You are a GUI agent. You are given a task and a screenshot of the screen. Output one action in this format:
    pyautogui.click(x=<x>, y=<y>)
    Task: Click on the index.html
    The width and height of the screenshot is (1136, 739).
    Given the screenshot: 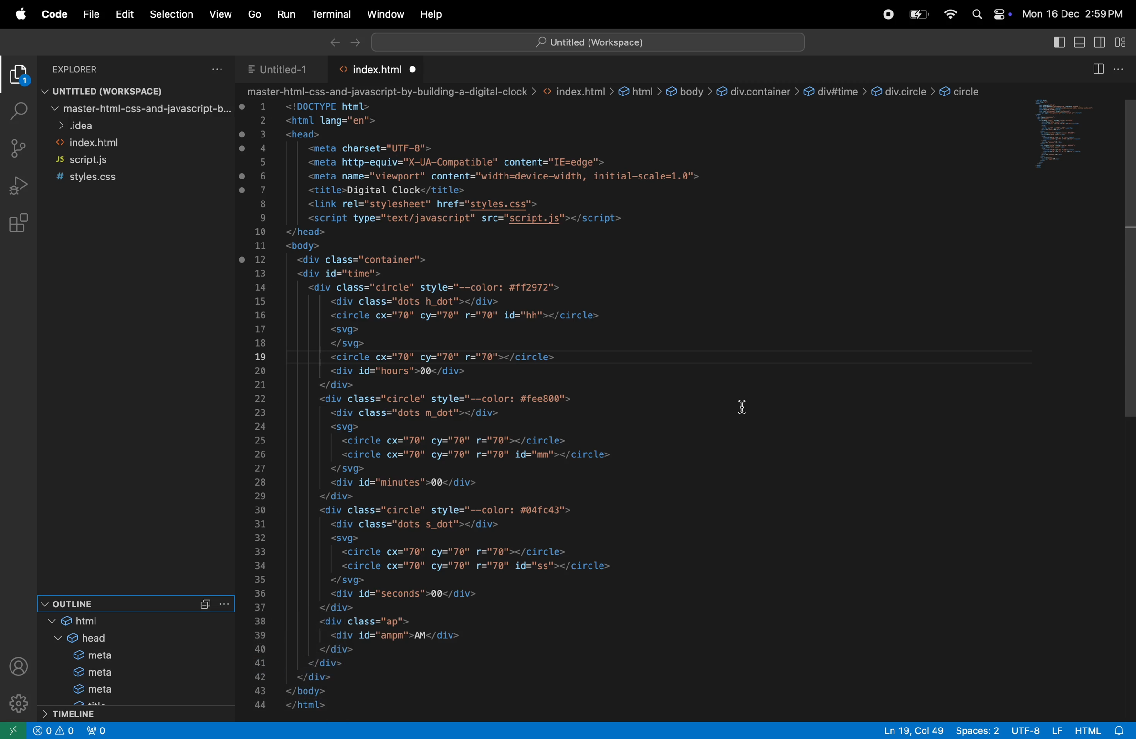 What is the action you would take?
    pyautogui.click(x=122, y=142)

What you should do. Starting at the beginning of the data and ending at the line containing "The width and", reproduce those lines with "index.html" replaced by "main.html" and everything else unchanged.

Result of this task.
You are a GUI agent. You are given a task and a screenshot of the screen. Output one action in this format:
    pyautogui.click(x=<x>, y=<y>)
    Task: Click on the main.html
    The width and height of the screenshot is (1136, 739).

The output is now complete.